Лондонские шейлоки, привыкшие оценивать все на деньги, решили подсластить потери Чехословакии, предоставив ей по просьбе чехословацкого правительства… заем в размере тридцати миллионов фунтов стерлингов, а премьер-министр под шумные аплодисменты и крики одобрения объявил о готовности гарантировать заем. В тот же день, как рассказал Мэйсон Ракитинскому, в курительной комнате парламента подрались два «досточтимых джентльмена». Один из друзей Даффа Купера саркастически заметил: «Мир все же меняется, и цены поднимаются. Две тысячи лет назад человек, предавший другого, мог рассчитывать на тридцать сребреников. Ныне нация, предавшая другую, должна заплатить тридцать миллионов золотом». Поклонник премьер-министра тут же расквасил ему нос, и беднягу пришлось отправить домой в такси.

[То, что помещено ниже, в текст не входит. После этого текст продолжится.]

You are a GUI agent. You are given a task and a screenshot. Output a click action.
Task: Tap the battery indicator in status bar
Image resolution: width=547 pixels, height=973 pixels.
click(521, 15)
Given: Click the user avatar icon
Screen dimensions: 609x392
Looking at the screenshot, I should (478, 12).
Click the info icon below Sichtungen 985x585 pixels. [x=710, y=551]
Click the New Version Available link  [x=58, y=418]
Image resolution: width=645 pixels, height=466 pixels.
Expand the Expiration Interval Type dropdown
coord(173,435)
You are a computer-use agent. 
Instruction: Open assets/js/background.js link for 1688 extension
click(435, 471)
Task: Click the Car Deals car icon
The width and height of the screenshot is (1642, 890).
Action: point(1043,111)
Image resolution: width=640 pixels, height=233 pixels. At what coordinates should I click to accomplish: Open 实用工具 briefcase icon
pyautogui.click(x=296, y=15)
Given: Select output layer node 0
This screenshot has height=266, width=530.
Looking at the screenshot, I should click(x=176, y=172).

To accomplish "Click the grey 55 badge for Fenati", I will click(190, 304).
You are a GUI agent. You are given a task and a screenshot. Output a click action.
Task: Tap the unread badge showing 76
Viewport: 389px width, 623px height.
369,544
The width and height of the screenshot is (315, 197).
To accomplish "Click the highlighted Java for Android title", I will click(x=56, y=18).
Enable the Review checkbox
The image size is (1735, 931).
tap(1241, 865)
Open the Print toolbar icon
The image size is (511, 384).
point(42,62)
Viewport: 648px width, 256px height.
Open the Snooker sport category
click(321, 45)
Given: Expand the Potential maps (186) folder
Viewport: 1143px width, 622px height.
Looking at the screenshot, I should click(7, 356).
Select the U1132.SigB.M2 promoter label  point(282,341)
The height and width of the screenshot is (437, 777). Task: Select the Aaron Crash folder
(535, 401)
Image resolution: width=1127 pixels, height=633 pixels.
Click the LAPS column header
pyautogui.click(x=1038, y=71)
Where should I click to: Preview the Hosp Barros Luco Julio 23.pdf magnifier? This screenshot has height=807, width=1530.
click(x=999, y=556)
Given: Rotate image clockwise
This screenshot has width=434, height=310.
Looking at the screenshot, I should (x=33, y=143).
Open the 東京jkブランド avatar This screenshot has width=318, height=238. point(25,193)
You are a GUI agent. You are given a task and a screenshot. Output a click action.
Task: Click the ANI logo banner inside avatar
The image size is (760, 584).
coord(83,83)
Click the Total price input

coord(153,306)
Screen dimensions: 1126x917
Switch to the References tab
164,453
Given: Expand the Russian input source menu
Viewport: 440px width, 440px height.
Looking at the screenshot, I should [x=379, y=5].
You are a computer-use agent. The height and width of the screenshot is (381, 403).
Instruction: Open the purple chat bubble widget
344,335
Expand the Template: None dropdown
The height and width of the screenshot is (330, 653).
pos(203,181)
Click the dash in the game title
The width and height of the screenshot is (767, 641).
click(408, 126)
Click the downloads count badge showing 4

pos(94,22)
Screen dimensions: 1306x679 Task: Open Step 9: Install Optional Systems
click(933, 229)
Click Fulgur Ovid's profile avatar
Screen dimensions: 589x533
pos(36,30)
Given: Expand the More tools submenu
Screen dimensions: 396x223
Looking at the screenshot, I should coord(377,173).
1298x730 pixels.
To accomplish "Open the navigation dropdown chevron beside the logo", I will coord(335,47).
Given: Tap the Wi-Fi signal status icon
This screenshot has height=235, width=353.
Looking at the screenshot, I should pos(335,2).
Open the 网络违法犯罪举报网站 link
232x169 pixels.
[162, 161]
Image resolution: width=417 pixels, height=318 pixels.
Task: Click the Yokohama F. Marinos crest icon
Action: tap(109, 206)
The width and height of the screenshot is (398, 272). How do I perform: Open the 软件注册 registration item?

Антон старательно выделил все, что касалось его Родины. О России, Советской России и даже СССР говорили ораторы-лейбористы, некоторые либералы и оппозиционно настроенные консерваторы. Первым назвал Советский Союз лидер лейбористов Эттли. «В течение всех этих событий, — сказал он, — СССР был верен своим обязательствам и заявлениям (на скамьях оппозиции крики одобрения, на правительственной стороне — смех), хотя об этом распространялось много лживых утверждений. Не было никогда и никаких трудностей узнать позицию СССР. Но все это время правительство отталкивало СССР». Его поддержал лидер либералов Синклер. «Правительство назвало Россию своим союзником, когда почувствовало, что попало в неприятное положение, — напомнил он, — а ныне отбросило Россию в сторону. Правительство совершает большую ошибку, раболепствуя перед Гитлером и Муссолини и оставляя Россию за дверью».